>>>

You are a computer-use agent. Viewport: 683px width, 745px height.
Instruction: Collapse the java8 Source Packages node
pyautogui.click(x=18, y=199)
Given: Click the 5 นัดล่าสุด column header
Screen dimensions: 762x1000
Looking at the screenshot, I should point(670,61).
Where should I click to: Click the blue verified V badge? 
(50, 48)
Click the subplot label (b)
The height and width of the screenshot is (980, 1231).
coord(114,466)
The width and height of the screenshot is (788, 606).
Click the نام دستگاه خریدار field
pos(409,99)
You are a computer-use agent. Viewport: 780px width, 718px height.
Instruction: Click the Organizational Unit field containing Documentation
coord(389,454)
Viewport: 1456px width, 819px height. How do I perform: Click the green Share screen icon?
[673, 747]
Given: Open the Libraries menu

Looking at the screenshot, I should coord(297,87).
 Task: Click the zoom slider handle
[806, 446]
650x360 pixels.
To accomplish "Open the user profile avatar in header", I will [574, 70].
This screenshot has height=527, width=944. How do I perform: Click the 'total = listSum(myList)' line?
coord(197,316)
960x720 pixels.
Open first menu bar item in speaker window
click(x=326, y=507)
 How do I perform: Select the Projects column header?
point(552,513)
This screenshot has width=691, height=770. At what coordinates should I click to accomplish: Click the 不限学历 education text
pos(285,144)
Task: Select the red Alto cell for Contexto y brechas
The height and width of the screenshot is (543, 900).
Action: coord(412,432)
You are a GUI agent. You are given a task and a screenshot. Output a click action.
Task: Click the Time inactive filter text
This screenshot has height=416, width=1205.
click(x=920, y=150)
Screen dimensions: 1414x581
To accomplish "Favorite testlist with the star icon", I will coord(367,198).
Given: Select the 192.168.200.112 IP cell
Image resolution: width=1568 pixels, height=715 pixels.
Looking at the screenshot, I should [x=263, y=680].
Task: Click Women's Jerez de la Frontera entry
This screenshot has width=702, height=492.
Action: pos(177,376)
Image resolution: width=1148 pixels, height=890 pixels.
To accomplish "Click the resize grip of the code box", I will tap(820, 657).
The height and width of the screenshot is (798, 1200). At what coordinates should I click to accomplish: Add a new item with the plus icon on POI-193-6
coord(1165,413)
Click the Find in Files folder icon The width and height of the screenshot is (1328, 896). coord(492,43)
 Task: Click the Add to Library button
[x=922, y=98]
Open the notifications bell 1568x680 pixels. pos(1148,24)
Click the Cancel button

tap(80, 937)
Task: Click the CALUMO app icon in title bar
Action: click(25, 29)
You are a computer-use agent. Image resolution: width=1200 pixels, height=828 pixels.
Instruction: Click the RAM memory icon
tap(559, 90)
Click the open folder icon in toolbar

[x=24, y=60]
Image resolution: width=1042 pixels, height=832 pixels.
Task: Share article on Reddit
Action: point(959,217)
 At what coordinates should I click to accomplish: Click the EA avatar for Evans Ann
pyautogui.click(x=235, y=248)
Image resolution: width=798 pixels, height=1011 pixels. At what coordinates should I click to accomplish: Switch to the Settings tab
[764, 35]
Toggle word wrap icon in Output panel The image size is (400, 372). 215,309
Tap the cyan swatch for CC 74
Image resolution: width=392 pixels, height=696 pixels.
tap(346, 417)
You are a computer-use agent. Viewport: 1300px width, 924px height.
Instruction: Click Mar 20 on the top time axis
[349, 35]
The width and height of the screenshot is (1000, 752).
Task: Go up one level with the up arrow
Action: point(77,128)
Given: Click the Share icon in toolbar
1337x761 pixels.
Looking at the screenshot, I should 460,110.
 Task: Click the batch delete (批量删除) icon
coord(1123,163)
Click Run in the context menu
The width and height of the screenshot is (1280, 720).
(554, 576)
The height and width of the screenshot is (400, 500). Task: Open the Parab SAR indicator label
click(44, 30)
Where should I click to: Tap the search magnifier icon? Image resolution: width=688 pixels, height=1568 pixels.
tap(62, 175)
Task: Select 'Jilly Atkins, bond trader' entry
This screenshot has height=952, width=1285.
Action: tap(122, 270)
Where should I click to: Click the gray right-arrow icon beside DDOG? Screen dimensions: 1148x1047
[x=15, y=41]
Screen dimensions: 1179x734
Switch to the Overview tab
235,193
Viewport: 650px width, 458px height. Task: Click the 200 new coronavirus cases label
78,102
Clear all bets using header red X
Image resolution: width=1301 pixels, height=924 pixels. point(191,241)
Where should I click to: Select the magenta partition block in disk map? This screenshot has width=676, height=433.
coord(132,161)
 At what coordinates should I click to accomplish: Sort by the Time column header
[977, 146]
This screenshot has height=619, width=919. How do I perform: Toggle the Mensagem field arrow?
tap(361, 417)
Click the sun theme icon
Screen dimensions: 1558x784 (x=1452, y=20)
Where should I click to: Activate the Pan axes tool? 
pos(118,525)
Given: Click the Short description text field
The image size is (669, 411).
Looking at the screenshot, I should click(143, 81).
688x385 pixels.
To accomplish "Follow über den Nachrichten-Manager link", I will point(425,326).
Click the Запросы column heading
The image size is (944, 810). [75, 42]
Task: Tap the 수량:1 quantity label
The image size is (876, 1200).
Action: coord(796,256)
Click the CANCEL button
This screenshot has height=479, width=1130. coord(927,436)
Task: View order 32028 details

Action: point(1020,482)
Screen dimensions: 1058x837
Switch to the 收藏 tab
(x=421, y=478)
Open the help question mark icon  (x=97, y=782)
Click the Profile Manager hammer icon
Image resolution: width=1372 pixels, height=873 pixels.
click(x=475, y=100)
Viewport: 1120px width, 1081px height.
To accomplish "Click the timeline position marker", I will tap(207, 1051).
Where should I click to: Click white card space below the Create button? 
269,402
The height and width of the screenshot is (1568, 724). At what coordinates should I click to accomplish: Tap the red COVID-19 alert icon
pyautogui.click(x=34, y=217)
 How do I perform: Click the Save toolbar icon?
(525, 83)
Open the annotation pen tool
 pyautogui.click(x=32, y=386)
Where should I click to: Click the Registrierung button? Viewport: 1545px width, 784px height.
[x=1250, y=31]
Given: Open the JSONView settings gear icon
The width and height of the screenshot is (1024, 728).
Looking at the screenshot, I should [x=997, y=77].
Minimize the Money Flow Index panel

<<<

*What you need to do*
I would like you to report every line in the listing above that contains "cell".

*Response box*
Task: Select the red Alto cell for Contexto y brechas
Given: Select the 192.168.200.112 IP cell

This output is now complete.